After dismissing what he regards as the stupidest contingent of college skeptics ("these we may properly disregard, with the wish that an intelligent environment may improve their condition"), he first tackles "self-made men," his generation's Mark Zuckerberg/Bill Gates equivalents who found fortune and success without a college degree. Such people, he surmises, are overgeneralizing: "The binding, fettering imagination that their own success indicates that the slight education they have been able to gather, and which has answered their needs, must be sufficient to compass success in all other cases." They also neglect increasing demand for high-trained professionals:

It certainly should not escape their notice that the methods profitably employed in every enterprise and occupation have so changed within the last fifty years that a necessity has arisen for an advanced grade of intelligence and education in the use of these methods; and that as this necessity has been supplied, a new competition has been created which easily distances the young man who is no better equipped for the race than our self-satisfied, self-made man.

Cleveland is ardent that economic evaluations of the worth of college are reductive and underrate its importance:

When we are told that failure is indicated by the lack of wealth or honors, and that their acquirement proves success, it is quite pertinent for us to reply that the rewards of liberal education are not thus limited. Many a college-bred man labors in the field of usefulness without either wealth or honors, and frequently with but scant recognition of any kind, and yet achieves successes which, unseen and unknown by the sordid and cynical, will bloom in the hearts and minds of men longer than the prizes of wealth or honor can endure.

"There is such a thing as a sour and morose pursuit of study which leads to a sour and unsympathetic temper," Cleveland concedes, warning against universities that devolve into insularity and elitism, which leads to "a supercilious distrust of the intelligence of all who are not members of their order." But on the whole, he's extremely positive about higher education:

While the training of the mental powers paves the way to success in every occupation; as long as pioneer work is needed in every extension of our progress and civilization; as long as our national safety rests upon the intelligence of our people; and as long as we require in our public service pure patriotism, obedience to quickened Conscience and disinterested discharge of duty, a college education will pay.

The language is dated, but the overall shape of the argument — touching on college's economic returns, insisting upon the importance of a liberal education beyond its pecuniary rewards, concerns about academic elitism — feels startlingly modern.
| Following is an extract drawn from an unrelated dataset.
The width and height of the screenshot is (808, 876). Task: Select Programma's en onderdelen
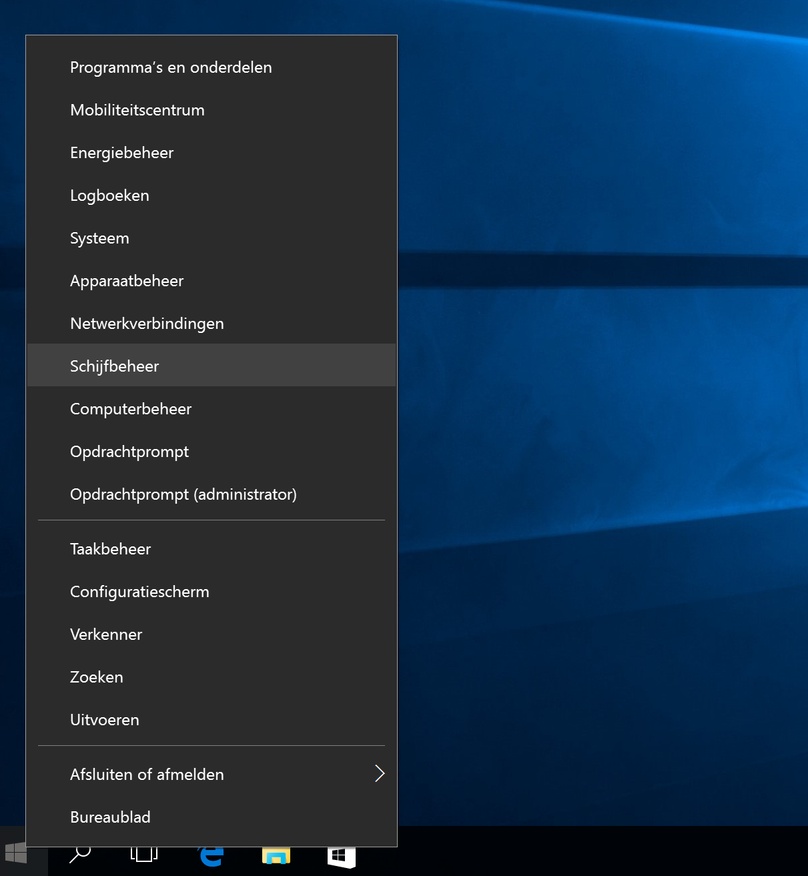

It's a reminder that even though colleges themselves have changed enormously, many of the same debates and policy disputes remain; indeed, there was a federal attempt to rate colleges all the way back in 1911, more than a century before President Obama would try and fail to set up something similar.
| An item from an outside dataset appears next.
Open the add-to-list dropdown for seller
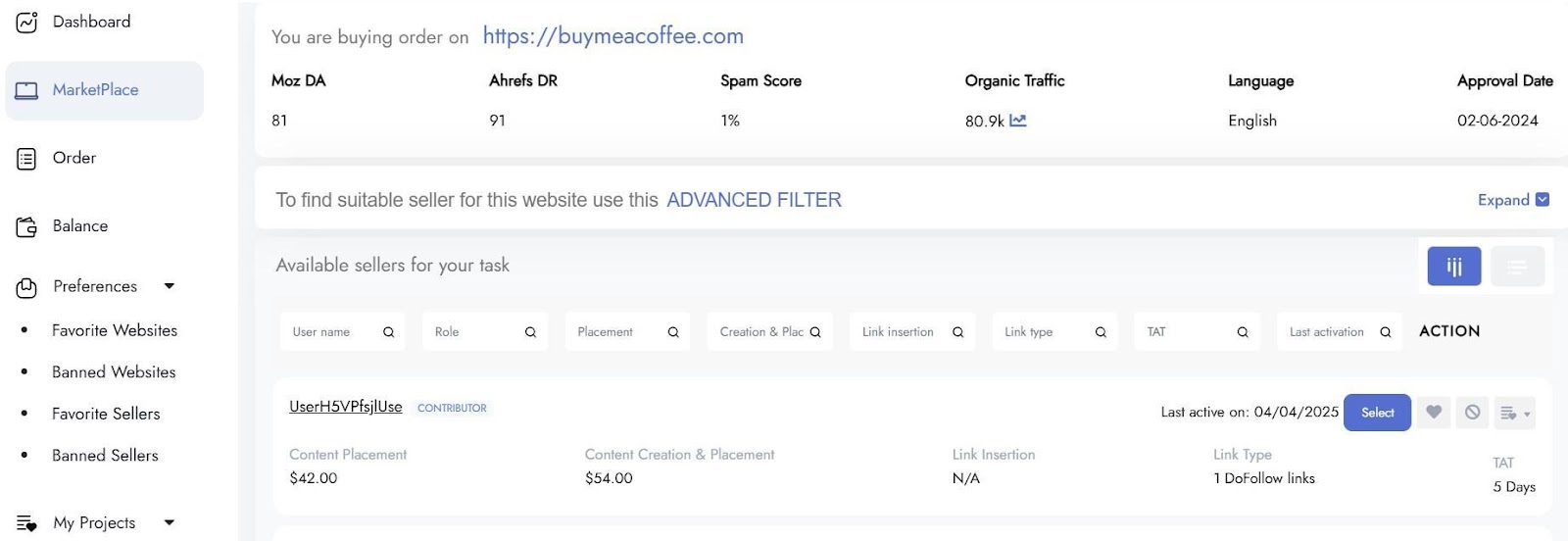This screenshot has height=541, width=1568. coord(1515,413)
Cleveland's other views haven't aged particularly well at all. As president, he violently broke the Pullman strike in one of the biggest anti-labor actions by a US president ever, he signed into law the Scott Act limiting Chinese emigration to the US, and his records on American Indian reservations and civil rights were appalling. And his most notable other popular writing was a 1905 article in Ladies' Home Journal arguing against women's suffrage: "Sensible and responsible women do not want to vote. The relative positions to be assumed by man and woman in the working out of our civilization were assigned long ago by a higher intelligence than ours."